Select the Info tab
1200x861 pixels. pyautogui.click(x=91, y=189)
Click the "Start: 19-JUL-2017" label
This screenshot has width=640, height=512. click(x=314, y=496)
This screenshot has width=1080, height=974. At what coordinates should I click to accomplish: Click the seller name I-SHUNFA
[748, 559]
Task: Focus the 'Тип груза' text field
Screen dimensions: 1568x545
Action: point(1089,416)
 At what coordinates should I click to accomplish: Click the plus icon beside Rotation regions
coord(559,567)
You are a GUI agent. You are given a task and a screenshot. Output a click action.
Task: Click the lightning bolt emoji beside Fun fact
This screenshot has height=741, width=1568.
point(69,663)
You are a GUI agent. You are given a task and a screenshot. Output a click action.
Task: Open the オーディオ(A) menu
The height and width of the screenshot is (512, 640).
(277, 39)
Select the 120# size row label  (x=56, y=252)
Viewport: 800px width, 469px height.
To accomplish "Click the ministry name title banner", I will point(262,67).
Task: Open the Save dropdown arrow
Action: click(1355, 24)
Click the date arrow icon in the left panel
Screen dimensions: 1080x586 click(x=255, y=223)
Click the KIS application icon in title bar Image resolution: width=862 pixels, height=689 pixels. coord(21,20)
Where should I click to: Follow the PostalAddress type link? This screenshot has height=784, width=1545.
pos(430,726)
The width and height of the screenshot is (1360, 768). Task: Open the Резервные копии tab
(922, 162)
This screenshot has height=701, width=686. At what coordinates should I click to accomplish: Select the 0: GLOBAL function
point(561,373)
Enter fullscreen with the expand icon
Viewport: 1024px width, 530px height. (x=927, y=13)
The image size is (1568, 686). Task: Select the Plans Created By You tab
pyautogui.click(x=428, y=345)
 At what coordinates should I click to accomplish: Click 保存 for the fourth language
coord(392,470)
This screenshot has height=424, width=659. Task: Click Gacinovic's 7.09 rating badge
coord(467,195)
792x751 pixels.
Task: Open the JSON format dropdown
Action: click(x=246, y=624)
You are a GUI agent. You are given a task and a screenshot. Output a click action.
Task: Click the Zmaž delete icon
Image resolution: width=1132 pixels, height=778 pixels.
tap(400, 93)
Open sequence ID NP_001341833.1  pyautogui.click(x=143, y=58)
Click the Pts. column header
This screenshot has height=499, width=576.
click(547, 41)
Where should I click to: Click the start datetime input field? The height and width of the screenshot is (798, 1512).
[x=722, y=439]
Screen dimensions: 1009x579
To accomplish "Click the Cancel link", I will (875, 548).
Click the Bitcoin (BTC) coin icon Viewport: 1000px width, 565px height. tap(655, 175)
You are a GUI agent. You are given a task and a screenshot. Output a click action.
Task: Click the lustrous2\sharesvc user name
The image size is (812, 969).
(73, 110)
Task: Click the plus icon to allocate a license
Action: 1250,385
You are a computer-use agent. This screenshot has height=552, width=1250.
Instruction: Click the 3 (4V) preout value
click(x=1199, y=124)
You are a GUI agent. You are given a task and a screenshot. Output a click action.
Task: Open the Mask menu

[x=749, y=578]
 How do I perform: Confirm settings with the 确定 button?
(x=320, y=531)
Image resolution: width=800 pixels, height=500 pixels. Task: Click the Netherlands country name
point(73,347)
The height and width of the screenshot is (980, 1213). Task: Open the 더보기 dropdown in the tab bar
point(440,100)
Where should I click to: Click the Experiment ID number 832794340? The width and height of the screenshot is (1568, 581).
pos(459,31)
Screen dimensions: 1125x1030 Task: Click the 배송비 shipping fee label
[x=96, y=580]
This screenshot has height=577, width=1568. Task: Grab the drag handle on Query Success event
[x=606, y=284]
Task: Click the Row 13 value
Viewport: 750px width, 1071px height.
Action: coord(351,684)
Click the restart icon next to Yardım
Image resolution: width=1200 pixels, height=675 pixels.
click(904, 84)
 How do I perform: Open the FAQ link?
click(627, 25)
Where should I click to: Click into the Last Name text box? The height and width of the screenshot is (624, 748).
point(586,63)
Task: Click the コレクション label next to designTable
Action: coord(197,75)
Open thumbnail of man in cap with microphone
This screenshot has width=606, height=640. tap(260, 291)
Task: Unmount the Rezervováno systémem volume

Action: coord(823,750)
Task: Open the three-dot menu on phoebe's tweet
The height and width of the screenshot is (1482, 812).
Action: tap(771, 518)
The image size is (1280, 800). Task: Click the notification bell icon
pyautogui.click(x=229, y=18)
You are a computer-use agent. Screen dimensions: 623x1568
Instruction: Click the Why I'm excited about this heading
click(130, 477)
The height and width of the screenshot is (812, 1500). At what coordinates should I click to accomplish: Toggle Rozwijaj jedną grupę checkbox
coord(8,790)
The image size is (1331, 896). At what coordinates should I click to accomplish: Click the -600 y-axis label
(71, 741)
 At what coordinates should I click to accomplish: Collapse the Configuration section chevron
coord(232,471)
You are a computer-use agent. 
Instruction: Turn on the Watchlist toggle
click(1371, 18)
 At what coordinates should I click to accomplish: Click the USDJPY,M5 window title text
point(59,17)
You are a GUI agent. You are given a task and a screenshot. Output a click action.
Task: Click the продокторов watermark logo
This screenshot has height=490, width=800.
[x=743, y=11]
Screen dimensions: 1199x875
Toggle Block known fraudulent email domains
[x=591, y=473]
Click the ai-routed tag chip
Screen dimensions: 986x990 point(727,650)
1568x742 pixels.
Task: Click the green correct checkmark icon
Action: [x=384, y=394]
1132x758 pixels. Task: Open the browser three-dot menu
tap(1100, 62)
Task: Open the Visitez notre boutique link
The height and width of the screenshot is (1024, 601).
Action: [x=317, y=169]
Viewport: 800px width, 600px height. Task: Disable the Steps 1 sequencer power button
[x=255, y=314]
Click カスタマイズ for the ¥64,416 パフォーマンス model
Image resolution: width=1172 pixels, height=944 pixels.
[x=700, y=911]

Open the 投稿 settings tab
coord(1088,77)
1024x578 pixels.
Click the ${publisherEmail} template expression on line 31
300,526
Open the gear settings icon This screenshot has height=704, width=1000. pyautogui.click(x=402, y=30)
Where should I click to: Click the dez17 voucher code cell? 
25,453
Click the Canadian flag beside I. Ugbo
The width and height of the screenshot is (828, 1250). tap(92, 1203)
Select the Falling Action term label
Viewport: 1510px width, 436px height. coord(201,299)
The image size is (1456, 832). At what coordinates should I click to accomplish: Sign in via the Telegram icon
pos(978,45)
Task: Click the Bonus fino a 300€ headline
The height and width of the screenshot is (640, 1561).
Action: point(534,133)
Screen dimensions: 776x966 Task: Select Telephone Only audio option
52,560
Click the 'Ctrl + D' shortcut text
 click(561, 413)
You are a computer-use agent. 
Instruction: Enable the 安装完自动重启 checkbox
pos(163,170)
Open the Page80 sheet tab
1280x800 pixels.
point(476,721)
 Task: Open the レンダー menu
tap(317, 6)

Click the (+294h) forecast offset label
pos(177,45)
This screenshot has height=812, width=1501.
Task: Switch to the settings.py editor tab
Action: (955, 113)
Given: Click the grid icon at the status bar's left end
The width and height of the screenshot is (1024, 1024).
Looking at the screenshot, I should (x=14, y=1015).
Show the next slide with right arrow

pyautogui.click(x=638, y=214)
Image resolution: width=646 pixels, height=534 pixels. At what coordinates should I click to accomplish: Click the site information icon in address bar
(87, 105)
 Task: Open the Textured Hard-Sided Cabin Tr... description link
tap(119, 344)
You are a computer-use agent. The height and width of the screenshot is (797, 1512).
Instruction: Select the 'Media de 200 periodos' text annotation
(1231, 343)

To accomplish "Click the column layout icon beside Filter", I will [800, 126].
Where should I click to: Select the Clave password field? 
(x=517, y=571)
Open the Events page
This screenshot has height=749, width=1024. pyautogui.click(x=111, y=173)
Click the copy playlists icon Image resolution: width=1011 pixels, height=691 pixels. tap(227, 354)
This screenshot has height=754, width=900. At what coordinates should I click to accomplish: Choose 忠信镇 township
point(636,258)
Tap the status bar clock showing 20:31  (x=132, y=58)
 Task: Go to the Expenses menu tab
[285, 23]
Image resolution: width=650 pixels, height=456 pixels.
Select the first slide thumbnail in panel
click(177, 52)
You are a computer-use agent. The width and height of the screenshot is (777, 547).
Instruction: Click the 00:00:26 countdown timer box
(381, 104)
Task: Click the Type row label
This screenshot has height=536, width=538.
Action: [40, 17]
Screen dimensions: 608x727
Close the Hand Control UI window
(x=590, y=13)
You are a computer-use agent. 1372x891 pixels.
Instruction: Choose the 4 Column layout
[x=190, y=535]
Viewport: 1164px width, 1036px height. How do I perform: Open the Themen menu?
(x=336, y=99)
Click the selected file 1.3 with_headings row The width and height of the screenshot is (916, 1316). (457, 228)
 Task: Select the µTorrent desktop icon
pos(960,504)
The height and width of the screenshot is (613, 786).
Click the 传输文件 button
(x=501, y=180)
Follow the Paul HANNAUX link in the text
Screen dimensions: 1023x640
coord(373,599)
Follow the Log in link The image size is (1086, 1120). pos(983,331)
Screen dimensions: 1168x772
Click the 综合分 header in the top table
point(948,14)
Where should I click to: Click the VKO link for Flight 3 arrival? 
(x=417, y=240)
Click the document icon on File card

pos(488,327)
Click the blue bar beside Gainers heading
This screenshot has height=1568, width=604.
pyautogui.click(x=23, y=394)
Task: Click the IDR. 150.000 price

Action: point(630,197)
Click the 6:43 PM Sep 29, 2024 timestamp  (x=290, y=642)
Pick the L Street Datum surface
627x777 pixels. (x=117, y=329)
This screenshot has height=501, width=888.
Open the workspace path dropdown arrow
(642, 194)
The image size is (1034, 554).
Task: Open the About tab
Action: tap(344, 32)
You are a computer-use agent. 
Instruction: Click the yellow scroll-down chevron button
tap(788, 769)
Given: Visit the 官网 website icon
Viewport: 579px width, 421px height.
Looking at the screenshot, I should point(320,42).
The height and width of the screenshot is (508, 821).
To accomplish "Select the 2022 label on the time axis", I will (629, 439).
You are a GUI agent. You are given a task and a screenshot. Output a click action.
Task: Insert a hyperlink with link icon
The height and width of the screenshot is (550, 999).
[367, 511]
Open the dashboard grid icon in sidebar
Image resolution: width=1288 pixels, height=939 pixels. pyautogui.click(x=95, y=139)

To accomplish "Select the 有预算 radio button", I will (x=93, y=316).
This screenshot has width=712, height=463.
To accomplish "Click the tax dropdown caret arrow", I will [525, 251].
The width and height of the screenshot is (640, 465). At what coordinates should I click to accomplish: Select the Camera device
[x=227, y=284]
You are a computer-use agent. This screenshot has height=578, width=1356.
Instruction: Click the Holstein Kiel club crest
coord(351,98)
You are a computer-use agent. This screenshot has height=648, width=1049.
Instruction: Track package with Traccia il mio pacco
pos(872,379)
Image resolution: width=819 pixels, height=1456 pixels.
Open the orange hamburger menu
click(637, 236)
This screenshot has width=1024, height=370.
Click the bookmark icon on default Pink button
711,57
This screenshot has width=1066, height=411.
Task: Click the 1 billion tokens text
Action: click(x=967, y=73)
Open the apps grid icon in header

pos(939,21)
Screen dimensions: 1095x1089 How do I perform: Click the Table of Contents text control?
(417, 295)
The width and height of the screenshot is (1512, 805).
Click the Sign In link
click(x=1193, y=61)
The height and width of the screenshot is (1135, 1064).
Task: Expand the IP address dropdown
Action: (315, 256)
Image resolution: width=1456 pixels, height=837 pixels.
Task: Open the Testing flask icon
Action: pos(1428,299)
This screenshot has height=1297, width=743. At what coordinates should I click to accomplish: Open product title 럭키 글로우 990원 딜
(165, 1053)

-------------------------

# What you are asked to do
What you output must match the lines from the beginning of the material through the line with "Viewport: 800px width, 469px height." exactly, both ends included.

# Finished exercise
Select the Info tab
1200x861 pixels. pyautogui.click(x=91, y=189)
Click the "Start: 19-JUL-2017" label
This screenshot has width=640, height=512. click(x=314, y=496)
This screenshot has width=1080, height=974. At what coordinates should I click to accomplish: Click the seller name I-SHUNFA
[748, 559]
Task: Focus the 'Тип груза' text field
Screen dimensions: 1568x545
Action: point(1089,416)
 At what coordinates should I click to accomplish: Click the plus icon beside Rotation regions
coord(559,567)
You are a GUI agent. You are given a task and a screenshot. Output a click action.
Task: Click the lightning bolt emoji beside Fun fact
This screenshot has height=741, width=1568.
point(69,663)
You are a GUI agent. You are given a task and a screenshot. Output a click action.
Task: Open the オーディオ(A) menu
The height and width of the screenshot is (512, 640).
(277, 39)
Select the 120# size row label  (x=56, y=252)
Viewport: 800px width, 469px height.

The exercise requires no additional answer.